CATEQUESE E ESCUTISMO: ACOLHER SEM DILUIR, PROPOR SEM IMPOR
Vivemos um tempo em que muitas crianças e jovens chegam à Catequese e ao Escutismo sem qualquer prática religiosa. Alguns nunca participaram numa Eucaristia dominical. Outros vêm de famílias onde a fé deixou de ser referência. E, no entanto, continuam a procurar algo: pertença, sentido, aventura, comunidade.
Perante esta realidade, a pergunta impõe-se: como acolher
sem perder identidade? Como propor sem impor?
O Escutismo, inspirado por Robert Baden-Powell, nunca foi
apenas uma atividade recreativa. Desde a sua origem, integra uma dimensão
espiritual clara, entendendo que a formação do caráter inclui a abertura ao
transcendente. A Catequese, por sua vez, tem como missão explícita anunciar o
Evangelho e acompanhar o crescimento na fé. Ambos educam. Ambos formam
consciência. Ambos trabalham valores. Mas fazem-no por caminhos pedagógicos
diferentes.
Hoje, talvez mais do que nunca, são chamados a dialogar.
É um erro transformar o Escutismo num espaço neutro,
desprovido de proposta espiritual, com receio de afastar quem não tem prática
religiosa. Mas é igualmente um erro transformar a Catequese ou o grupo
escutista num filtro de seleção, onde só permanece quem já cumpre um conjunto
de pressupostos religiosos. Nem uma identidade diluída, nem uma porta fechada.
O que muitos jovens precisam não é de discursos, mas de
experiências. Uma vigília simples à volta de uma fogueira pode despertar mais
perguntas do que muitas explicações. Um momento de silêncio bem preparado pode
tocar mais fundo do que uma catequese excessivamente teórica. Um dirigente ou
catequista coerente vale mais do que qualquer programa bem estruturado.
Acolher crianças e jovens sem prática religiosa não
significa relativizar a proposta cristã. Significa compreender que cada um tem
o seu ritmo. Significa saber que a fé não nasce por decreto, mas por encontro.
E o encontro exige tempo, paciência e testemunho.

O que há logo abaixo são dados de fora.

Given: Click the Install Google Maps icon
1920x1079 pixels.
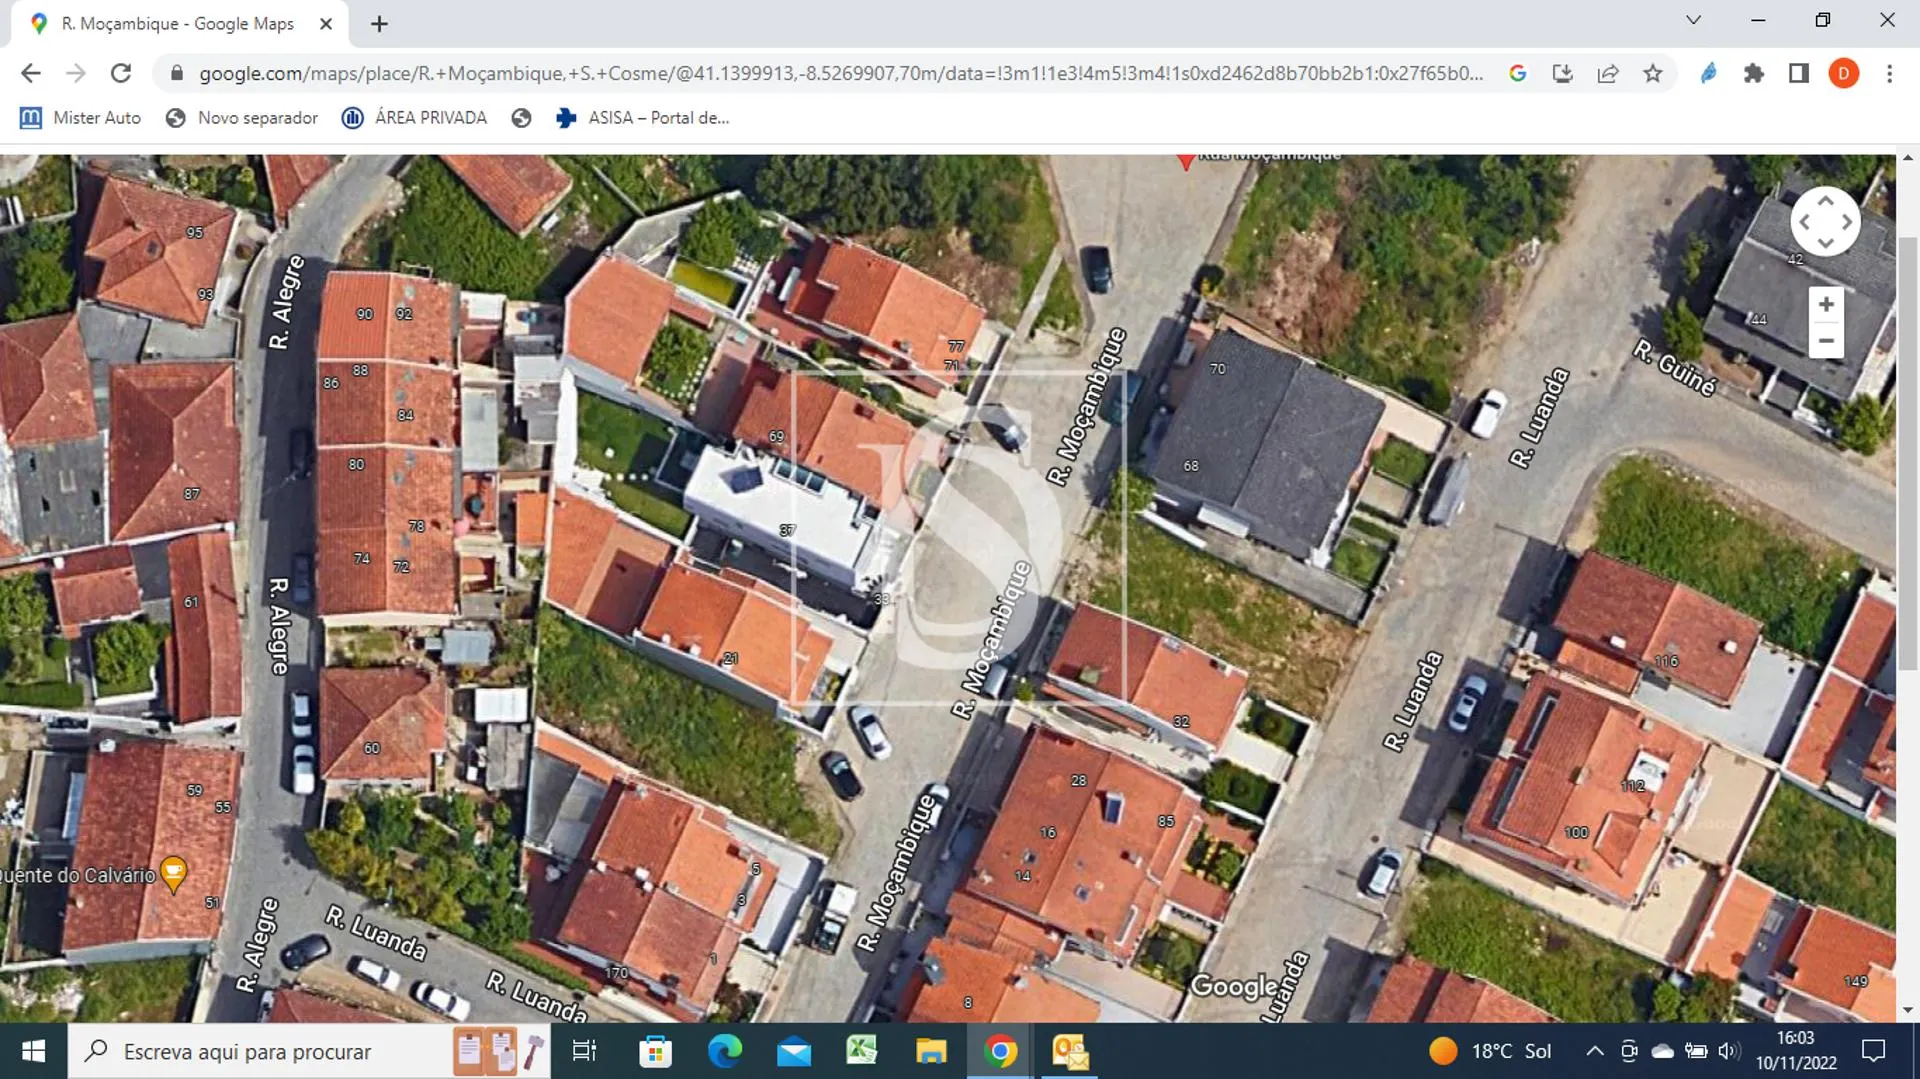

Talvez devamos assumir, com serenidade, que muitos entram
pelo convívio, pela amizade, pela aventura. E está tudo bem. A pertença precede
muitas vezes a crença. Primeiro sentem-se parte. Depois perguntam. E só mais
tarde, se tudo correr bem, descobrem.
Catequese e Escutismo podem — e devem — ser espaços onde
ninguém se sente estrangeiro. Onde a identidade cristã é clara, mas nunca usada
como arma. Onde se propõe sem pressionar. Onde se acompanha sem controlar. Onde
se testemunha sem ostentar.
Num mundo fragmentado, oferecer comunidade já é um ato
profundamente evangelizador. E talvez o maior desafio não seja convencer, mas
caminhar ao lado.
Afinal, educar para a fé é sempre mais semear do que colher.